Factors that affect cold start duration:
- Runtime choice — compiled languages (Go, Rust) start faster than interpreted languages (Java, .NET)
- Package size — smaller deployment packages initialise faster
- Memory allocation — higher memory settings also provide more CPU, speeding up initialisation
- VPC configuration — functions inside a VPC used to suffer longer cold starts (largely resolved with Hyperplane ENI)
The Shared Responsibility Model for Serverless
Security responsibilities shift significantly in a serverless model:
| Responsibility | Traditional (EC2) | Serverless (Lambda) |
|---|---|---|
| Physical security | Provider | Provider |
| OS patching | You | Provider |
| Runtime updates | You | Provider |
| Application code | You | You |
| IAM permissions | You | You |
| Data encryption | You | You |
| Input validation | You | You |
You still own application-level security — input validation, least-privilege IAM roles, and encryption at rest and in transit.
Summary
- Serverless means the provider manages all infrastructure — you focus purely on code.
- Functions are event-driven, stateless, and billed on a pay-per-use basis.

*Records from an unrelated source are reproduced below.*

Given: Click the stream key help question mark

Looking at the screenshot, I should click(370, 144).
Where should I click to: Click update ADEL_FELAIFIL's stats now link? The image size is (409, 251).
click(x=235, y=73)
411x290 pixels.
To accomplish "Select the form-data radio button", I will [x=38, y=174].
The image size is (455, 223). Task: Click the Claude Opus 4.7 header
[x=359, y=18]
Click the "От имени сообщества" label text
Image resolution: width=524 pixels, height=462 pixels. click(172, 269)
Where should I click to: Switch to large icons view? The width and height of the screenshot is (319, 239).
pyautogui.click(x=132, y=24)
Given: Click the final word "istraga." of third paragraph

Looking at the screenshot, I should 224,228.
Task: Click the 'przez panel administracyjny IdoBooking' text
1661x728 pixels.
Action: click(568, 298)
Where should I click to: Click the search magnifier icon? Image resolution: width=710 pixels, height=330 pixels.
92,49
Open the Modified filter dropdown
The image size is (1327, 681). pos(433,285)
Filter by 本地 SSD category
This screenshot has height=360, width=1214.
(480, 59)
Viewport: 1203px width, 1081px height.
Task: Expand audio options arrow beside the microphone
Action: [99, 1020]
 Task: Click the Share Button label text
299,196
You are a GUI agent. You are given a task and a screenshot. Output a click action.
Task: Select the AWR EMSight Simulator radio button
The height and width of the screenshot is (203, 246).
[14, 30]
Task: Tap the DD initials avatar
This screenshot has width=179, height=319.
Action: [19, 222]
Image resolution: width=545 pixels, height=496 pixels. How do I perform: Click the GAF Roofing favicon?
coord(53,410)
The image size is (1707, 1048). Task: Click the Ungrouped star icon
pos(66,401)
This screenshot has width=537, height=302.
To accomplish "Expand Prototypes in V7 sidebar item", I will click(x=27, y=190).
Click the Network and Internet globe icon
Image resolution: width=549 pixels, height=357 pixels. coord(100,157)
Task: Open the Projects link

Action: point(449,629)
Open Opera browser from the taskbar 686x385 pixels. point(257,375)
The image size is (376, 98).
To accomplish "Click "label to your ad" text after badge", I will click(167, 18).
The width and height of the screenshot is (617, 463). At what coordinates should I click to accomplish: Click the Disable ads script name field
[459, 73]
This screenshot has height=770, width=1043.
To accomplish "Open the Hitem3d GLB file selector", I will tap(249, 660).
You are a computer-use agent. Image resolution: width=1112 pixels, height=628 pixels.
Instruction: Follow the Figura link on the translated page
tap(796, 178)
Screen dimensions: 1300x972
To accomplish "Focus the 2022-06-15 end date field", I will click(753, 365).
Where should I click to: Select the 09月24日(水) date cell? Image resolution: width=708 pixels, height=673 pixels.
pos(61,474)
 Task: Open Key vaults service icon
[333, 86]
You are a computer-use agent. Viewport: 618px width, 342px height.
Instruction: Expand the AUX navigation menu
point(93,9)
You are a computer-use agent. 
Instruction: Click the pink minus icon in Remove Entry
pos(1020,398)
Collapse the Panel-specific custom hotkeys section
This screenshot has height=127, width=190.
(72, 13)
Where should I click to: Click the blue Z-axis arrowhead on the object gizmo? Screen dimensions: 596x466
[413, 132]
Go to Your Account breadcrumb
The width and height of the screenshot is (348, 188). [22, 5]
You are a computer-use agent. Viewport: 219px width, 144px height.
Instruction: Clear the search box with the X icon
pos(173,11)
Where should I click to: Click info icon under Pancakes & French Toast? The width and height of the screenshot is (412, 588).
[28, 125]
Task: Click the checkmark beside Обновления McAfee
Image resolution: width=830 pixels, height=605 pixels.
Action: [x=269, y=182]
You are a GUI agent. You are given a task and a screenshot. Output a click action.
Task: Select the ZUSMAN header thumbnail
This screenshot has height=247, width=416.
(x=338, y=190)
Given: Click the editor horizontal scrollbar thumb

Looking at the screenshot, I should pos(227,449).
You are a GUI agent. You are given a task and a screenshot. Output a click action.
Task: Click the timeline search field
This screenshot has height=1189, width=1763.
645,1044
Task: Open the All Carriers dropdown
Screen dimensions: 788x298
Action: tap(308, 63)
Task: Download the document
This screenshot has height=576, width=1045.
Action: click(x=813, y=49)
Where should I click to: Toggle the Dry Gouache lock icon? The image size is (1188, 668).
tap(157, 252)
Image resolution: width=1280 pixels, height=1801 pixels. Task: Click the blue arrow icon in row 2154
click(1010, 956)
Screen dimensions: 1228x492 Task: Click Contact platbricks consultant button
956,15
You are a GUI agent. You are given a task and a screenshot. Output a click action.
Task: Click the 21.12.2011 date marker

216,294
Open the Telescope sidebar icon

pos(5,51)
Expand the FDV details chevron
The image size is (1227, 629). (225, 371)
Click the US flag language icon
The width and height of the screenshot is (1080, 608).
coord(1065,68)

- AWS Lambda is the core serverless compute service, supported by API Gateway, DynamoDB, S3, SQS, SNS, Step Functions, and EventBridge.
- Cold starts add latency on the first invocation but are mitigated by warm execution environments.
- Serverless is ideal for APIs, event processing, scheduled tasks, and prototyping but may not suit long-running, high-compute, or stateful workloads.
- The shared responsibility model shifts more operational burden to the provider, but application security remains yours.